Desafio “quebra-crânio” exige atenção por parte da comunidade escolar

A direção do Colégio Cônsul Carlos Renaux reforça seu compromisso com a qualidade de ensino e o bem estar de seus estudantes e corrobora o alerta feito pela Associação Brasileira de Neurocirurgia, desta quarta-feira (12). O comunicado, tem como foco o desafio popularizado pela internet, chamado “quebra-crânio”.

Nele, duas pessoas causam o desequilíbrio seguido da queda de um terceiro participante durante um salto. Os profissionais da saúde destacam o risco de lesões do impacto gerado com o desafio. A brincadeira, afirma o comunicado oficial, “pode provocar lesões irreversíveis ao crânio e encéfalo, além de danos à coluna vertebral”. Os ferimentos, segundo a nota oficial, podem gerar ferimentos graves.

Tendo em vista o risco, o Colégio salienta a necessidade de orientação e a atenção redobrada de toda a comunidade escolar com a prática. Confira a nota da SBN na íntegra:

Prezados (as) senhores (as):
A Sociedade Brasileira de Neurocirurgia (SBN) vem, por meio deste, alertar aos pais e educadores sobre a necessidade de reforçar a atenção com crianças e adolescentes, diante do desafio “quebra-crânio”, que se alastra pelo ambiente doméstico, escolar e é reproduzido nas redes sociais.

Ele provoca uma queda brutal, onde um dos participantes bate a cabeça diretamente no chão, antes que possa estender os braços para se defender.

Esta queda pode provocar lesões irreversíveis ao crânio e encéfalo (Traumatismo Cranioencefálico - TCE), além de danos à coluna vertebral.
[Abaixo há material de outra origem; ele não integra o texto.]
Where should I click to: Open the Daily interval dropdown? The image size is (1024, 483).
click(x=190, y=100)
Como resultado, a vítima pode ter seu desempenho cognitivo afetado, fraturar diversas vértebras, ter prejuízo aos movimentos do corpo e, em casos mais graves, ir a óbito.
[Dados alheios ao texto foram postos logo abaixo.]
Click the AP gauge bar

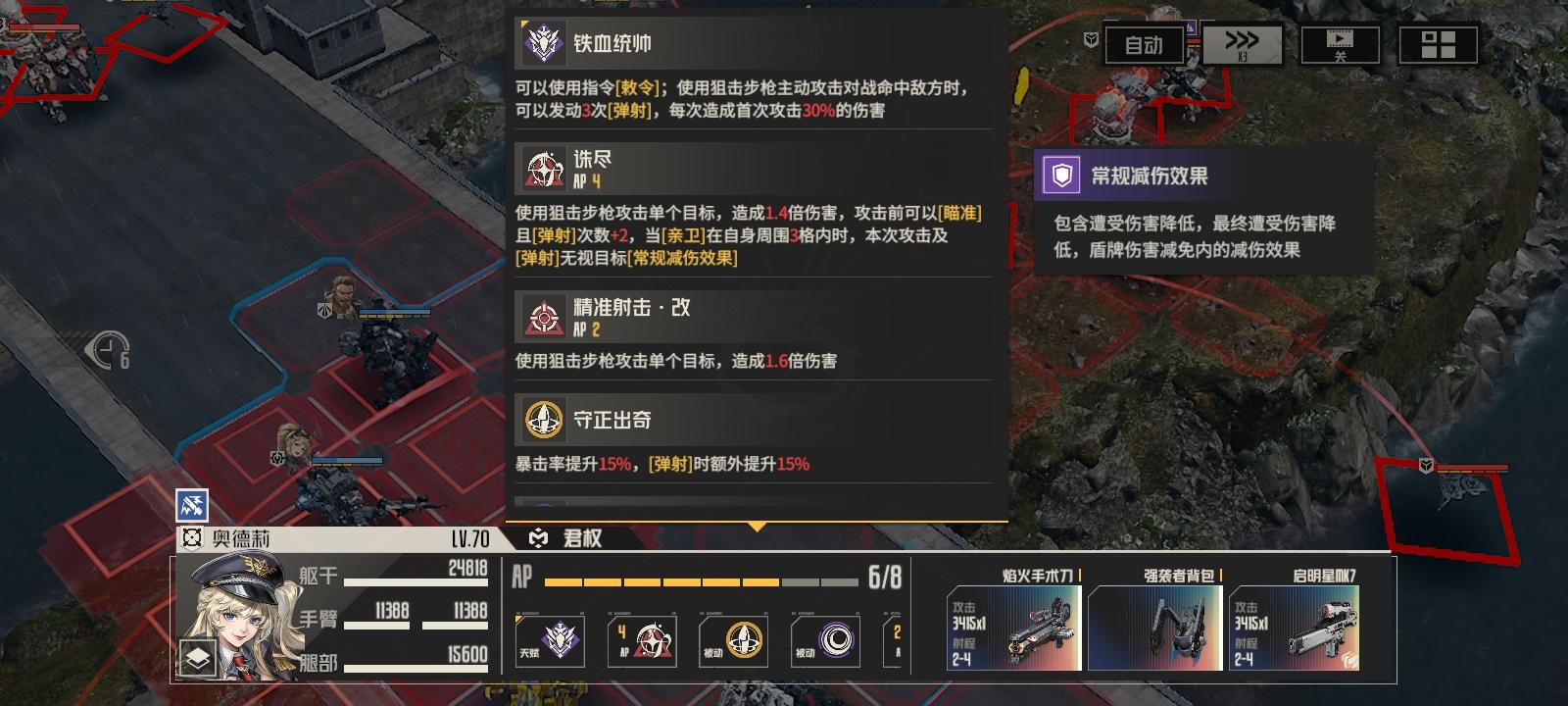point(701,581)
O que parece ser uma brincadeira inofensiva, é gravíssimo e pode terminar em óbito. Os responsáveis pela “brincadeira” de mau gosto podem responder penalmente por lesão corporal grave e até mesmo homicídio culposo.

Deste modo, como sociedade, pais, filhos e amigos, devemos agir para interromper o movimento e prevenir a ocorrência de novas vítimas. Acompanhar e informar/educar sobre a gravidade dos fatos, pode ser a primeira linha de ação.

Sem mais para o momento, subscrevemo-nos.